Chapman University’s Donna Ford Attallah College of Educational Studies has launched their inaugural ePrize, or “education Prize,” to foster collaboration among local districts and charter schools around innovations that improve educational outcomes for underserved students in Orange County.
The college received four different proposals from multiple district and charter schools that hoped to collaborate on issues including college access, growing STEM career pathways and support to implement ACES, the Adverse Childhood Experiences program which attempts to reduce the impact of traumatic events and increase mental wellness in a school setting.
The ePrize was awarded during a Roundtable event to representatives from the El Sol Science & Arts Academy of Santa Ana (an independent, community-based charter school) and the Anaheim Union High School District (AUHSD) on October 25, 2017 on the Chapman campus.
The winners briefly discussed their collaborative project chosen by a panel of judges. The two entities plan to implement a parent engagement program at El Sol that has been successful for 15 years at AUHSD. The program includes:
Parent Learning Walks
The innovative parent engagement program is the Parent Learning Walks (PLWs), which has been comprehensively implemented in AUHSD. PLWs bring parents into the classroom to observe 21st Century instructional techniques that foster the students’ competencies in the areas of communication, collaboration, creativity, critical thinking, and character building.
Teacher Reflective Learning Walks
The PLWs are implemented alongside Teacher Reflective Learning Walks, or TRLWs. Designed to increase the teachers’ understanding of essential elements of Lesson Design and First Best Instruction, TRLWs is a professional learning opportunity that helps teachers reflect on their instructional practice and stimulate thinking about how teachers can continue to refine their craft through collaboration and collegial discussion.
Parent Leadership Academy
AUHSD has developed a districtwide Parent Academy that houses staff members who provide trainings not only to parents but also teachers, staff, and administrators to ensure the entire school functions as a supportive ecosystem for robust parent engagement.

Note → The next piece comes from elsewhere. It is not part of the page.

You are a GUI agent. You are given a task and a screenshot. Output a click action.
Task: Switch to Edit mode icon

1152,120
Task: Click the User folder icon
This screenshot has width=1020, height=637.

“There is a sense of urgency. We need change because what we have is not working,” said Michael Matsuda, AUHSD superintendent. “We need to work together to come up with that answer. We’re committed to asking the difficult questions to find a way that we can take these parent engagement projects to scale.”

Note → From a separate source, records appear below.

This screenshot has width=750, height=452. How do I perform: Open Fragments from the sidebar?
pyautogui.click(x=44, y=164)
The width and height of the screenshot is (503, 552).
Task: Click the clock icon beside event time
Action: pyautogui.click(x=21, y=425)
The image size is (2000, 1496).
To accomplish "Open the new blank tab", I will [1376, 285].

Reggie Gilyard, the former dean of Argyros School of Business and Economics at Chapman, was one of seven ePrize judges. He said all proposals were both relevant and interesting, but the deciding factor for him came down to proof.
“The team presented in detail how these walks have already generated more parent engagement, and it has for years now,” Gilyard said. “Building on evidence is key for me because they can predict the outcome.”
Funding for the ePrize collaboration allows up to $100,000 per year over three years. The first two years of funding have been raised by the Attallah College’s funding partner, eXCELLENT SCHOOLS OC (eSOC), through a $200,000 commitment from the Pamela and Andrew Horowitz Family.
The evening also included a panel of experts who voiced their diverse viewpoints on district and charter school collaborations across the country, and how to sustain the projects when leadership changes. Panelists included Sarah Yatsko, a Senior Research Analyst at the Center on Reinventing Public Education (CRPE) at the University of Washington; Steve Barr, who founded Green Dot Public Schools to transform secondary education in California by creating high-performing charter high schools using available public dollars; and Maria Ott, a retired school superintendent from the Los Angeles Unified School District.